Apoptotic and developmental effects of bovine Herpesvirus type-5 infection on in vitro-produced bovine embryos

Bovine Herpesvirus type-5 (BoHV-5), which is potentially neuropathogenic, was recently described to be related with reproductive disorders in cows. The objective was to elucidate mechanisms involved in propagation of BoHV-5 in embryonic cells. For this purpose, bovine embryos produced in vitro were assayed for apoptotic markers after experimental infection of oocytes, in vitro fertilization, and development. Host DNA fragmentation was detected with a TUNEL assay, expression of annexin-V was measured with indirect immunofluorescence, and viral DNA was detected with in situ hybridization. Infective BoHV-5 virus was recovered from embryos derived from exposed oocytes after two consecutive passages on Madin-Darby bovine kidney (MDBK) cells. The viral DNA corresponding to US9 gene, localized between nucleotides 126243 to 126493, was detected in situ and amplified. There was no significant difference between the ratio of TUNEL stained nuclei and total cells in good quality blastocysts (0.87 ± 0.05, mean ± SD), but there were differences (P < 0.05) between infected (0.18 ± 0.05) and uninfected blastocysts (0.73 ± 0.07). The Annexin-V label was more intense in uninfected embryos (0.79 ± 0.04; P < 0.05). The quality of infected and uninfected embryos was considered equal, with no significant effect on embryonic development. In conclusion, we inferred that BoHV-5 infected bovine oocytes, replicated, and suppressed some apoptotic pathways, without significantly affecting embryonic development.

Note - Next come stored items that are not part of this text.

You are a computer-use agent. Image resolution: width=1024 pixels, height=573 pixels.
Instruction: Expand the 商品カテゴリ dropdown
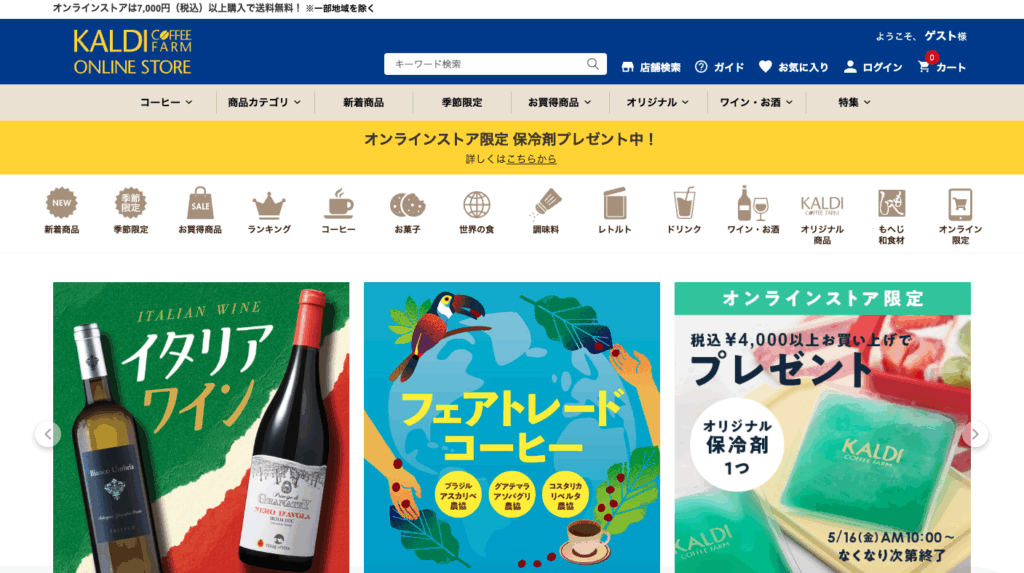point(264,103)
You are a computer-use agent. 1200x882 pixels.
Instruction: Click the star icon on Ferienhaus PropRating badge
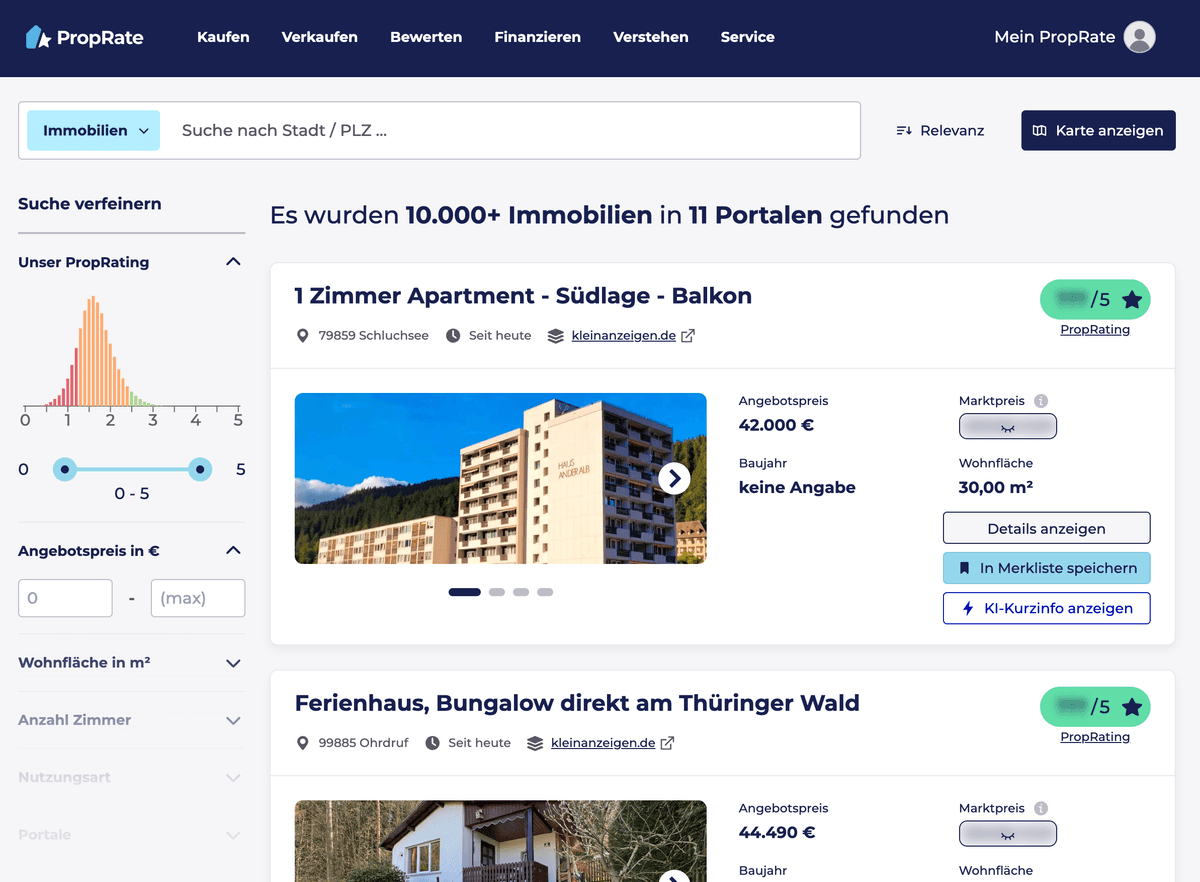[1131, 707]
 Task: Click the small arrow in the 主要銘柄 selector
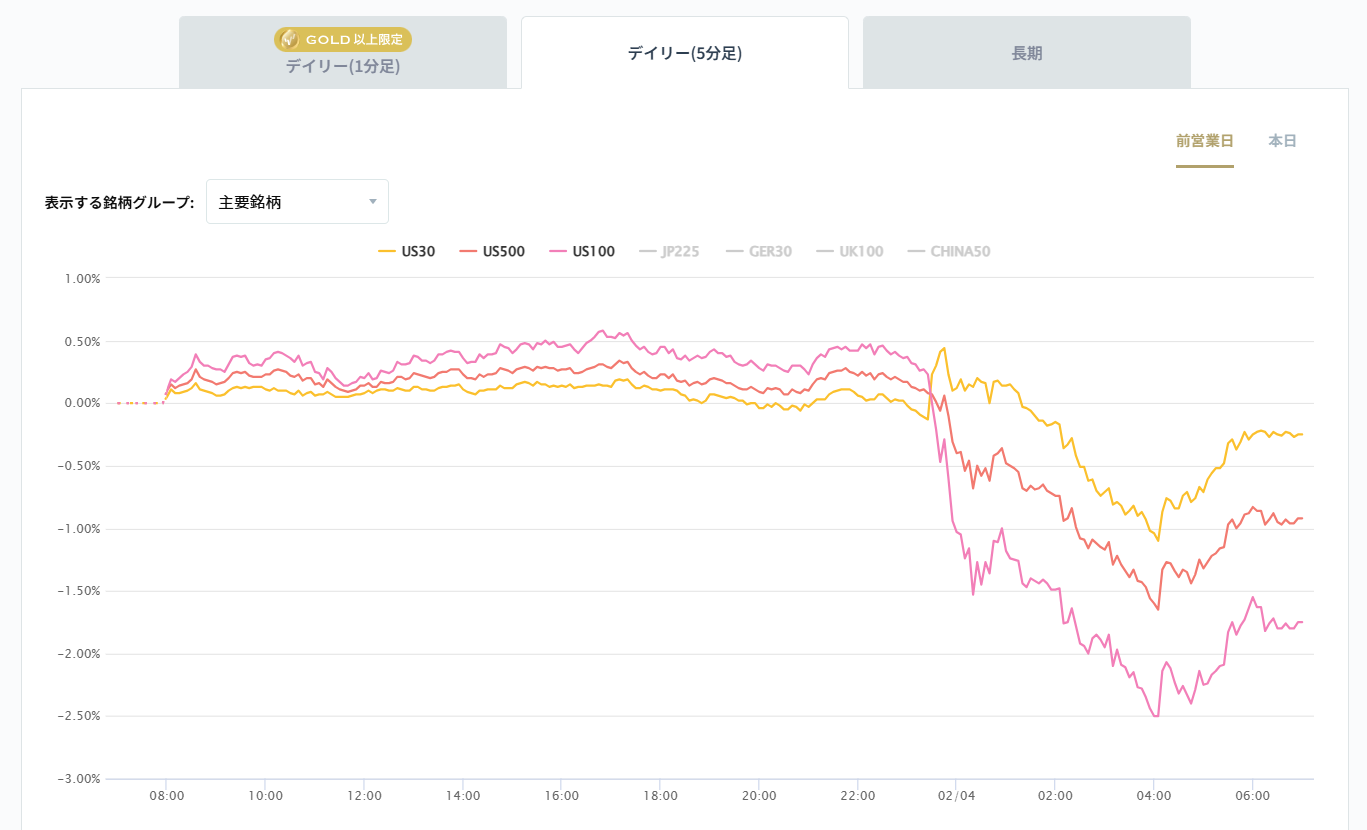click(x=373, y=202)

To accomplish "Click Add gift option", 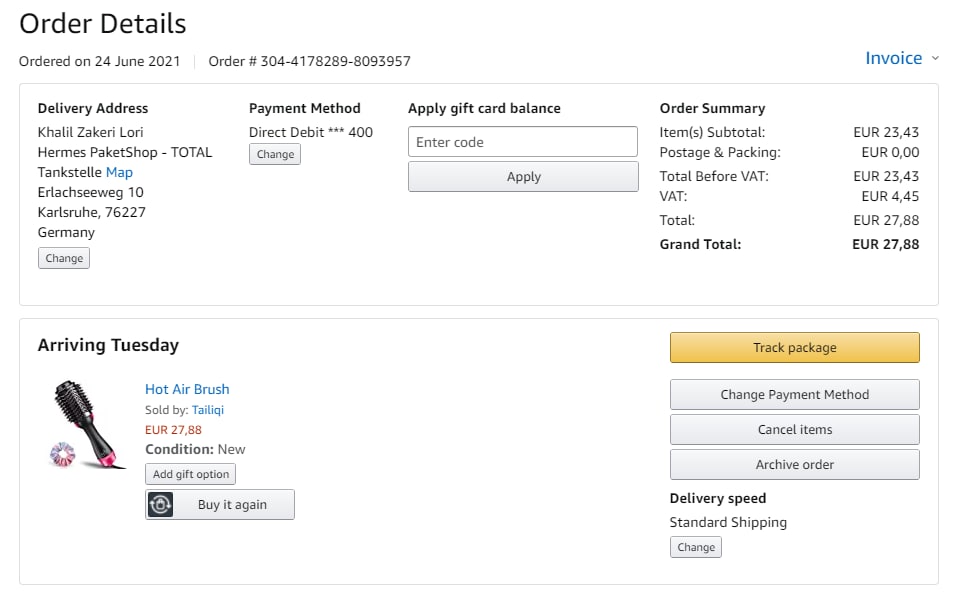I will point(191,474).
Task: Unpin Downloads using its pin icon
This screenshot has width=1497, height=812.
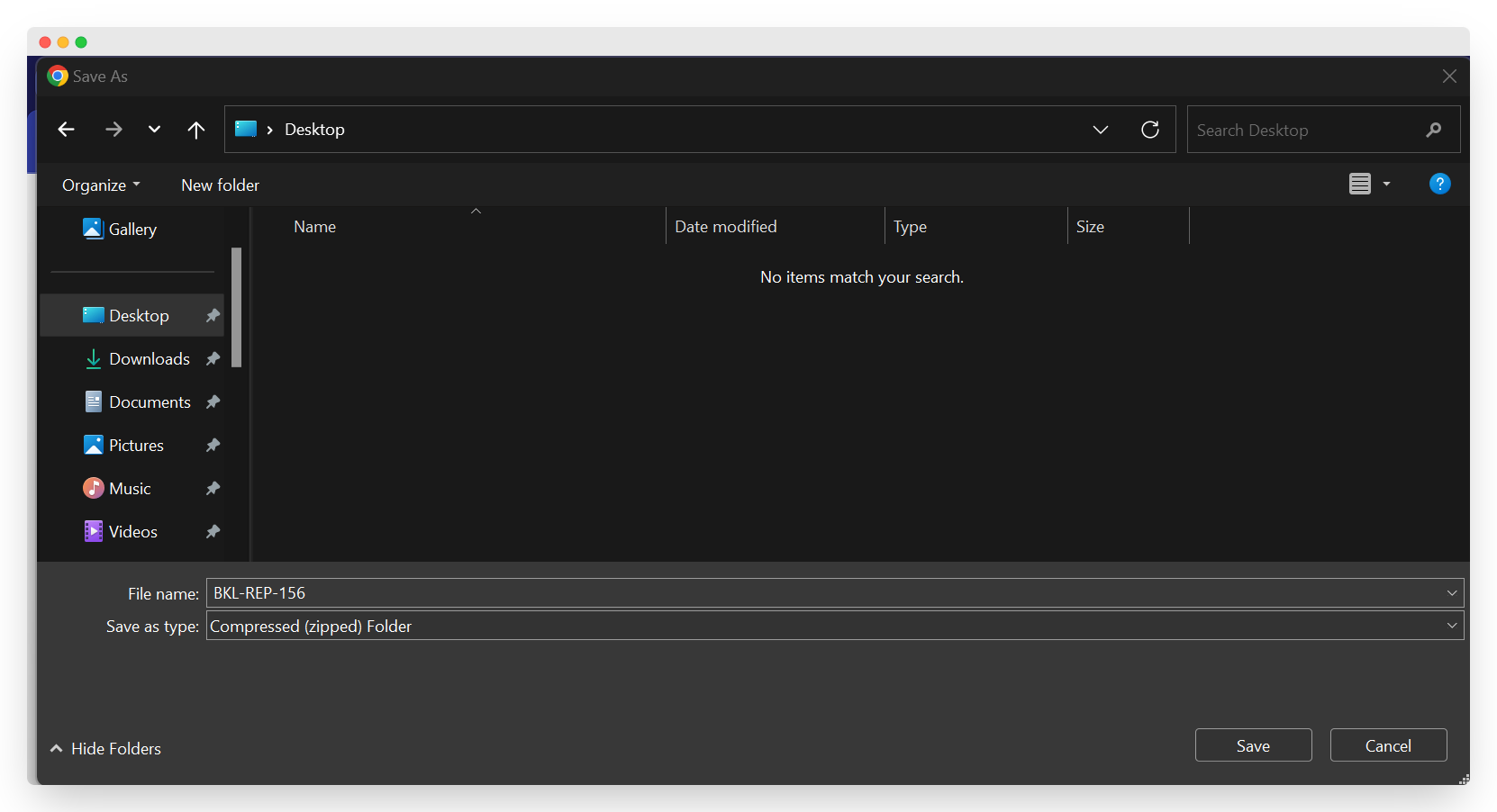Action: click(x=213, y=359)
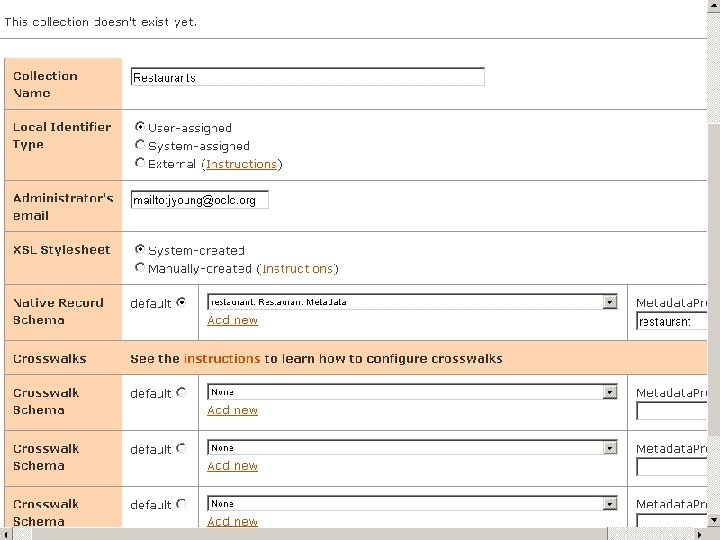Screen dimensions: 720x540
Task: Choose System-assigned local identifier type
Action: pos(140,145)

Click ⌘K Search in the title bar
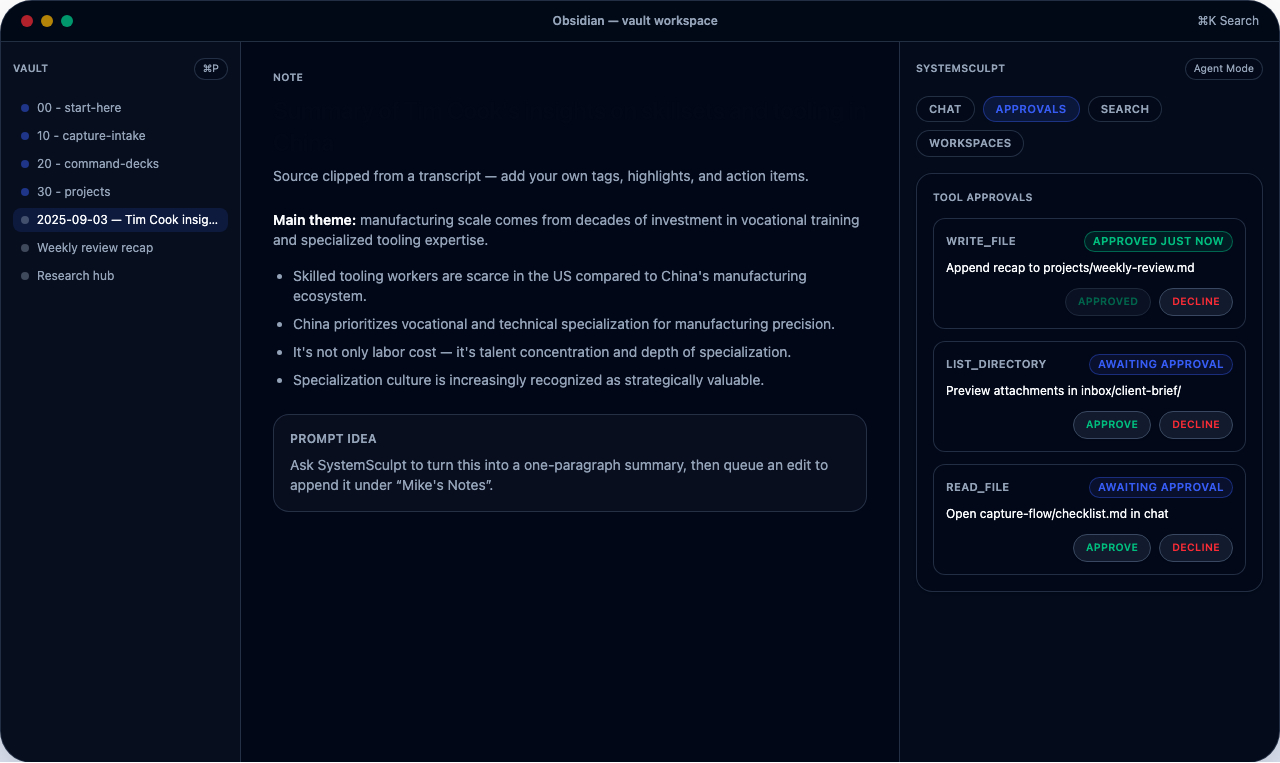coord(1228,20)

Effects of bovine Herpesvirus Type 5 on development of in vitro-produced bovine embryos

Bovine (Bos indicus) herpesviruses have been associated with reproductive disease. Type 1, the most studied species, is best known for its reproductive and respiratory effects. Type 5 (BoHV-5) has been detected in bull semen and aborted fetuses but not in oocytes and embryos. This study consisted of three experiments that evaluated (1) BoHV-5-infected oocytes matured in medium with fetal bovine serum (BoHV-FBS) or polyvinyl alcohol (BoHV-PVA) and fertilized by noninfected sperm; (2) noninfected oocytes fertilized by BoHV-5-infected sperm; and (3) infection of presumptive zygotes by BoHV-5. Each treatment involved nine drops of 15 to 20 oocytes. Infection with BoHV-5 was detected by polymerase chain reaction and in situ hybridization assay, and fertilization capacity and embryonic development were assessed using in vitro culture. Experimentally induced infection was obtained in all experiments, and vertical transmission of BoHV-5 by gametes was confirmed. The cleavage rate was reduced (P=0.0201) in BoHV-FBS (80.4+/-8.9%; mean+/-SD) compared with that of noninfected oocytes (89.9+/-6.5%); neither differed from BoHV-PVA (87.3+/-7.1%), and the resulting embryo production rate was not significantly different among groups. Rates of cleavage (87.5+/-7.5% vs. 92.2+/-5.5%, control vs. infected) and development of embryos (41.7+/-9.9% vs. 44.3+/-7.7% to morula/blastocyst/expanded blastocyst [M/B/EB] and 39.6+/-10.3% vs. 40.8+/-9.2% to blastocyst/expanded blastocyst/hatching blastocyst [B/EB/HB] stages) were not compromised by infected sperm (P=0.1462, P=0.5402, and P=0.8074, respectively). However, presumptive zygotes directly infected 1 d after fertilization produced a lower number (P=0.0140 to M/B/EB and P=0.002 to B/EB/HB stages) of in vitro-produced embryos (31.6+/-4.6 vs. 25.0+/-5.5 and 31.6+/-4.6 vs. 20.2+/-5.4; control vs. infected). In conclusion, BoHV-5 infected gametes and was transmissible to the embryo during in vitro development. As zygotes infected 1 d after fertilization had compromised development, BoHV-5 has the potential to be a pathogen with economic consequences.